Before she became Gayatri Devi of Jaipur, she was Ayesha at home.

Born on 23 May 1919 in London, she was the fourth of five children of Prince Jitendra Narayan of Cooch Behar and the Maratha princess Indira Raje of Baroda. At her birth, the pandit had declared the Hindi letter “ga” to be the most auspicious. But her mother called her Ayesha — after the heroine of H Rider Haggard’s gothic-fantasy novel She. The majestic female lead had supernatural powers and was known as “She-Who-Must-Be-Obeyed”.

“I’ve had a very happy life. I have no regrets. I’m not a nostalgic person. I live in the present…Why grumble about things that don’t go your way? Make the most of life,” she said in her last interview.

YouTube screengrab of Gayatri Devi

She studied in Santiniketan during Rabindranath Tagore’s lifetime, and later in England and Switzerland. In her memoir A Princess Remembers, she described a “carefree tomboy childhood” — shooting her first panther before she turned thirteen, travelling across Europe with her mother and siblings, and learning to ride and drive.

When her father died young, her mother ran the princely state of Cooch Behar alone. Little Ayesha grew up understanding that women could run kingdoms.

Of outwitting elders and secret meetings

 When Gayatri Devi was 12, her mother threw a party. Among the guests was Sawai Man Singh II, the Maharaja of Jaipur, known as Jai to those close to him. That first glimpse later blossomed into a clandestine courtship.

“There was the challenge of outwitting our elders, of arranging secret meetings,” she wrote in her memoir. “And every now and again, there was a marvellous, unheard-of liberty of going for a drive in the country with Jai, of a stolen dinner at Bray, or of an outing on the river in a boat. It was a lovely and intoxicating time.”

What complicated matters was that the maharaja already had two wives and four children. But the couple decided to marry anyway. They tied the knot in 1940, when she was 20.

Her mother had reservations because Jaipur was a conservative state, where women were expected to observe purdah. But the maharaja made his young bride a promise: he would stand beside every decision she made to transform Jaipur. He kept his word.

Once she arrived in Jaipur, Gayatri Devi began pushing at traditional boundaries. The Maharani Gayatri Devi Girls’ School, which still runs today, was one of her earliest contributions — an institution that tackled the near-total exclusion of women from education in the region. She also challenged purdah through the daily demonstration of her own life. She drove cars, played polo publicly in pants, received the world at Rambagh Palace. The old rules no longer applied.
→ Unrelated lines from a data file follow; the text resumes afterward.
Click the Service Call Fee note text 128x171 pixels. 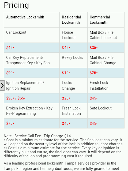(x=37, y=136)
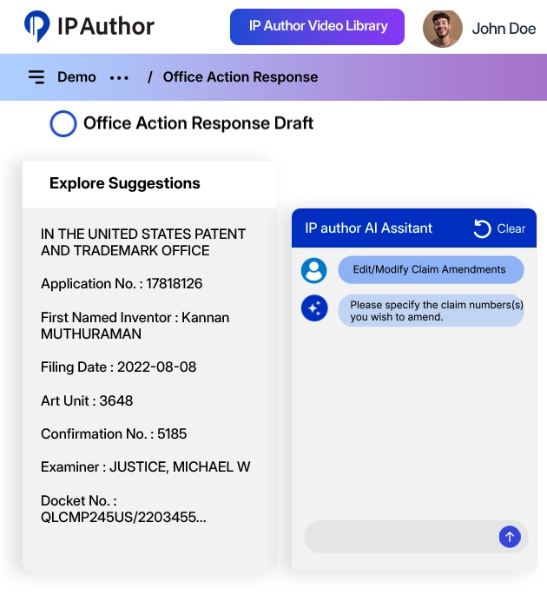Select the Office Action Response breadcrumb
The height and width of the screenshot is (608, 547).
[x=240, y=77]
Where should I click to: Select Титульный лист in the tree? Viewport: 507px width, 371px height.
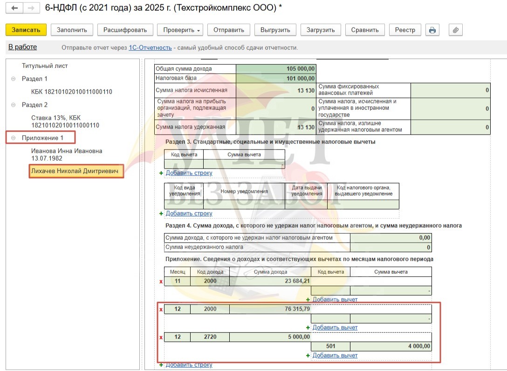tap(45, 66)
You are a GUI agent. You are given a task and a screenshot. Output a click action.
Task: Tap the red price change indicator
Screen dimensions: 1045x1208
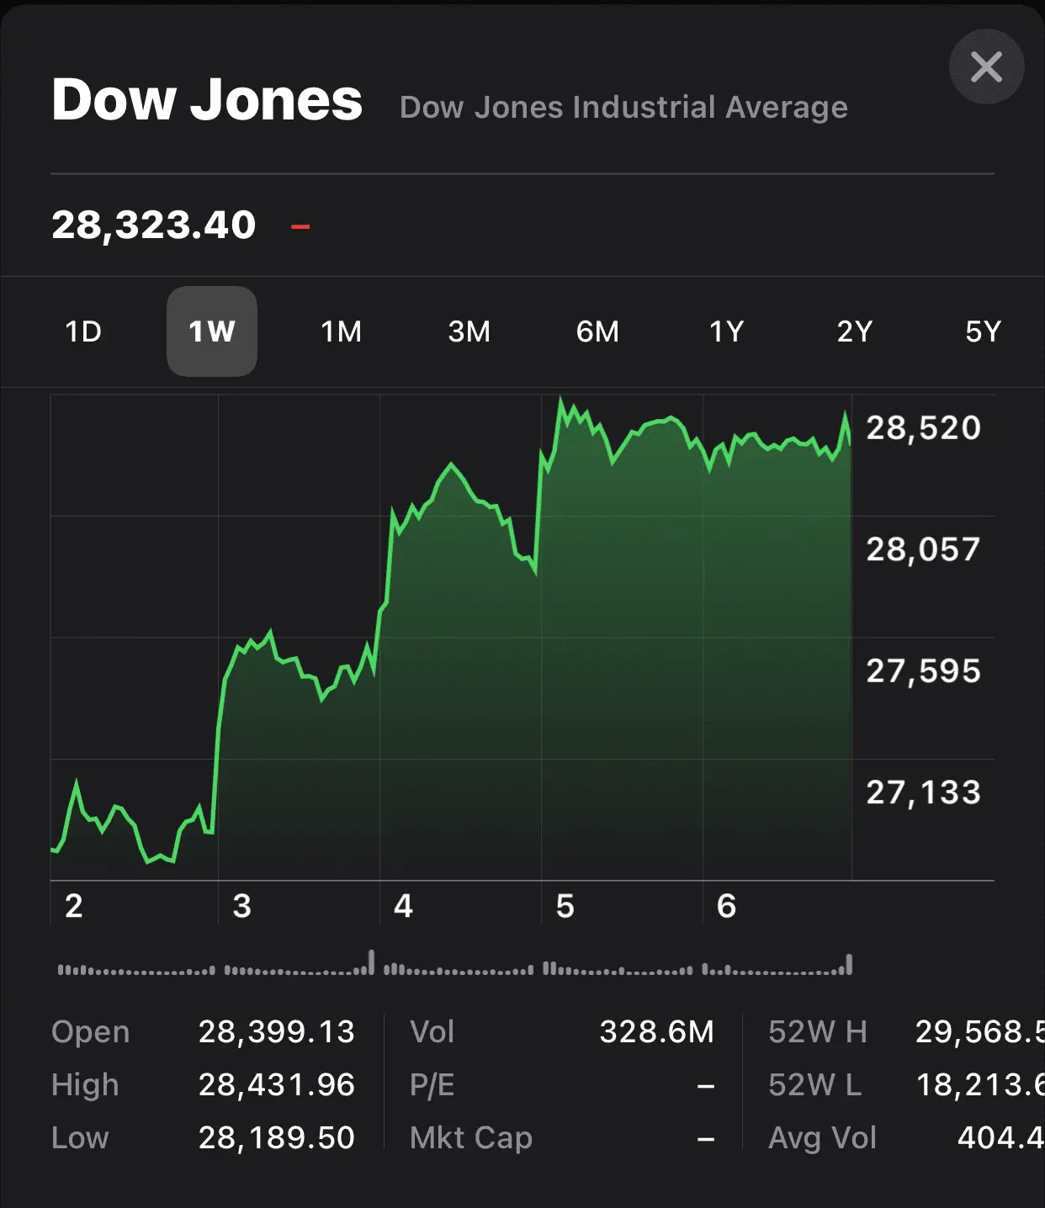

“Rajmata Gayatri Devi rewrote the script for how royal women should live in modern India,” Kanwar, who worked with Gayatri Devi for decades, told ThePrint. “She stepped out of the zenana where royal women were supposed to spend their time in religious ceremonies and other related activities. While she participated in these rituals, she also played tennis, went horse riding, and drove around in her car.”

The maharani versus Congress

Politics was never on the cards for Gayatri Devi until the years leading up to the 1962 parliamentary elections. That’s when, she wrote in her memoir, she was approached by the Congress to contest from the Jaipur constituency.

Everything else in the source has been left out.